Well, I’ve got some good news and some bad news. The good news is I just finished a game! Bad news is that I’m adding three to the list, firstly by splitting up the whole Sam and Max into three seasons, and secondly I may have bought Flatout 2 in the sale. But I’m making good progress with them!
This is in some ways a relic of a fad in game development, when episodic gaming first reared its strange-looking head. We had Half Life Episodes 1 and 2, SiN episode 1, probably some others that nobody cares about, and then there’s Telltale. Alone amongst the gaming developers they stumbled on some kind of sustainable model, producing cheap and cheerful adventure games which I suspect was to do with the fact that adventure games generate new content much more through writing than coding. I’ve previously played through the episodes of Monkey Island and Strongbad and both of those were very strong games which used the episodic structure well, though in different ways. This is different again, as practically their earliest attempt.
Essentially, it’s the closest a game has got to being a sitcom, even compared to Telltale’s other output. The locations do not change much and are reused with depressing regularity. Each episode will use the office, Bosco’s convenience store, Sybil’s shop, the street outside, and a couple of new sets produced specially for the episode. This causes one big problem, repetition. You’ll see more or less the same items in these reused locations, with more or less the same descriptions. I’ve said in the last review that adventures can boil down to clicking everything on everything, a thankless, drudge-filled task at the best of times but now imagine you’ve heard all those things in previous episodes as well? Very annoying. It’s not just locations, either, the same base of around ten characters fill more or less every role on the show, with a couple of one-off villains thrown in. This has the effect of again making you feel you’re playing in TV land, with a limited set of actors.
But it’s not just the locations and the characters, the plots follow a sort of pattern, too. Every episode, you will have to buy something ridiculously pricey from Bosco that will help you solve a puzzle. Every episode, Sybil will start a new bizarre career path that will help you solve a puzzle. Every episode, the goddamn Soda Poppers (3 celebrity midgets) will show up filling a role that needs to be filled. Every episode, you’ll shuttle between your office and the first new location for a while, then break through to the second new location, and then have a boss confrontation. This sameyness is comforting in a way, giving you an idea of what to do, but it’s also tedious.
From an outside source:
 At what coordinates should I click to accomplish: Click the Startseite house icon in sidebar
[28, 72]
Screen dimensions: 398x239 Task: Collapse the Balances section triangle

The writers do have some good ideas, I will give them credit where it is due, though it’s generally reusing locations creatively. In one episode, you go into a dream, and alter the items in it to change someone’s psychoanalysis of it. In another, you’re able to flip between real and virtual versions of the same space, knocking people between each plane of reality. In another, you contest an election with a giant robotic Abraham Lincoln. These are all good, solid adventuring ideas, and the only problem is that they’re implemented pretty badly. Puzzles are either incredibly easy or obscure, there’s no particularly happy middle ground.
The dialogue is decent though again it suffers from overuse and repetition. I was actually quite warming to the partnership by the end despite hating them in the original game. The writers do suffer from a compulsion to continually raise the stakes, though, and that’s because the world has no grounding. Because of all the reused locations and actors and situations, they find themselves in the same place as a sketch show trying to record an end of season finale. They’ve done all the variations on the joke they can think of so they just make it bigger and flashier. In the first episode, you have to solve a case of videos getting delivered to a store. By the end, you’re on the moon, Max is president of the USA, Sybil is Queen of Canada, and you give Bosco a hundred trillion dollars in cash for an earthquake generator. You have to save everyone on the planet from hypnosis. That change happened in twelve hours. The world just isn’t consistent enough so I don’t care about it, it’s just a medium upon which puzzles appear to annoy me. One last note of praise though: they created a genuinely unnerving villain and here’s his moon base.
Anyway, an interesting look back at the first steps towards viable episodic gaming, but having played later iterations of this process, you can see they were still finding their feet. Good ideas, crummy implementation.
2 stars, 11 hours played. Two seasons to go, oh god.